Moxie
Jennifer Mathieu
Roaring Brook Press, 336 pages, 2017
In Jennifer Mathieu’s popular young adult fiction (YA) novel Moxie, 11th grader Vivian Carter is inspired to start a feminist zine that sparks a revolution at her high school. While the idea takes shape after she rediscovers a box of her mother’s Riot Grrrl memorabilia, her rage—and motivation—comes from the way things are at East Rockport High. To say that misogyny and bullying run rampant would be an understatement. At East Rockport, sexual harassment is an institution.

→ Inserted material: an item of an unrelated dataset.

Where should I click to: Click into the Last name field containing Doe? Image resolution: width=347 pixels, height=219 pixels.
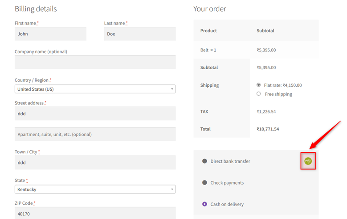tap(139, 34)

Here’s another understatement: Moxie was well-received. It has a rating just shy of 4.3 on Goodreads, based on over 25,000 votes. Its ratings on Amazon and Barnes and Noble are higher. It earned starred reviews from both Booklist and School Library Journal. There’s also the not-insignificant matter of it being made into a Netflix original film directed by Amy Poehler. And while that film caught some flak, it remains evident that people feel strongly about the book. As the top review on Amazon put it, “This makes me want to smash the patriarchy in the d&*k.”

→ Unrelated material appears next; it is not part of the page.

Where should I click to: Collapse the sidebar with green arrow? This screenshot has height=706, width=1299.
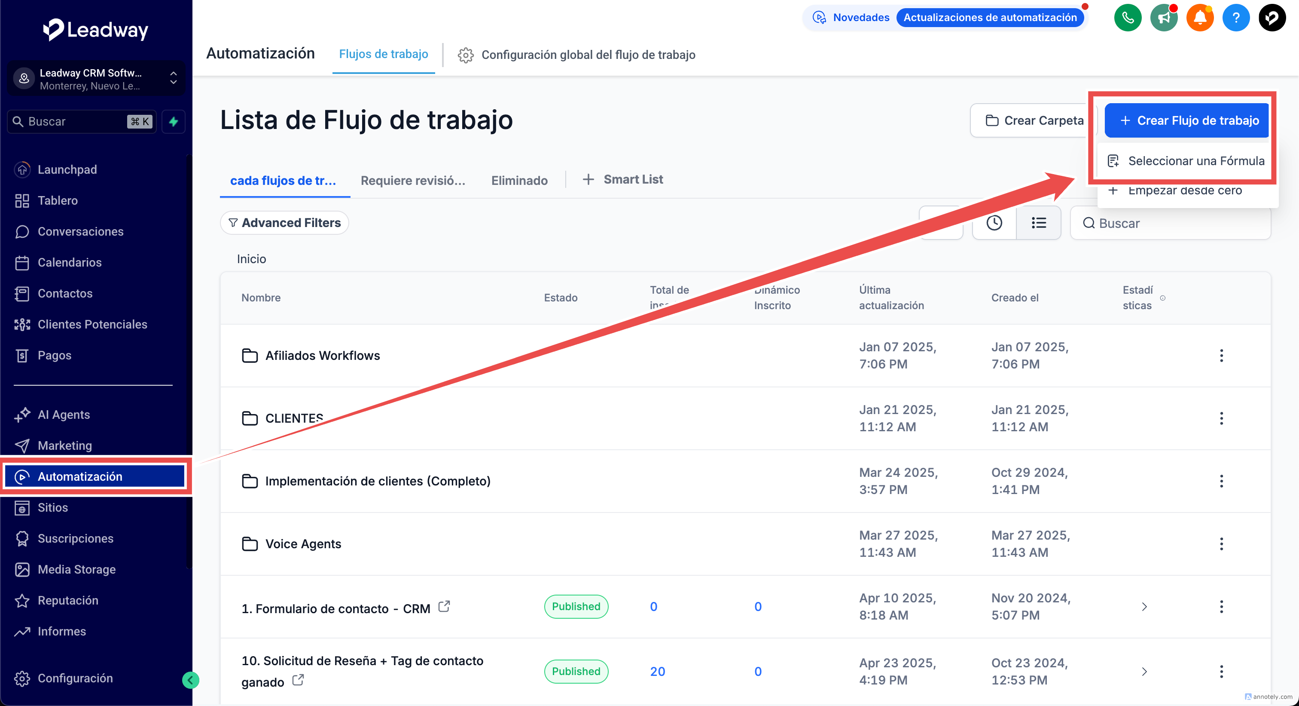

But as someone who reads a great deal of YA with her 14-year-old, I was surprised by the broad warm welcome Moxie received.
While I couldn’t agree more that now is the time for young people to learn, care about, and recognize examples of sexual harassment, the book makes what I consider to be a grave mistake in how it exaggerates the school’s abusive climate.
Taking a page from the TV series 13 Reasons Why, Mathieu describes a school in which almost all male students and most of the staff behave like mustache-twirling villains.
Mathieu depicts the school’s boys acting like they’ve invented sexist use of the phrase “Make me a sandwich” (which they say openly to female students during class), wearing offensive t-shirts (a football player wears one that reads, “GREAT LEGS—WHEN DO THEY OPEN?” at a pep rally, in front of the coach, the principal, and presumably numerous other authority figures), and participating in the “bump ’n’ grab” game (bump a girl in the hallway, grope her when she stumbles—sometimes with a side of bra-snapping—and then disappear into the crowd).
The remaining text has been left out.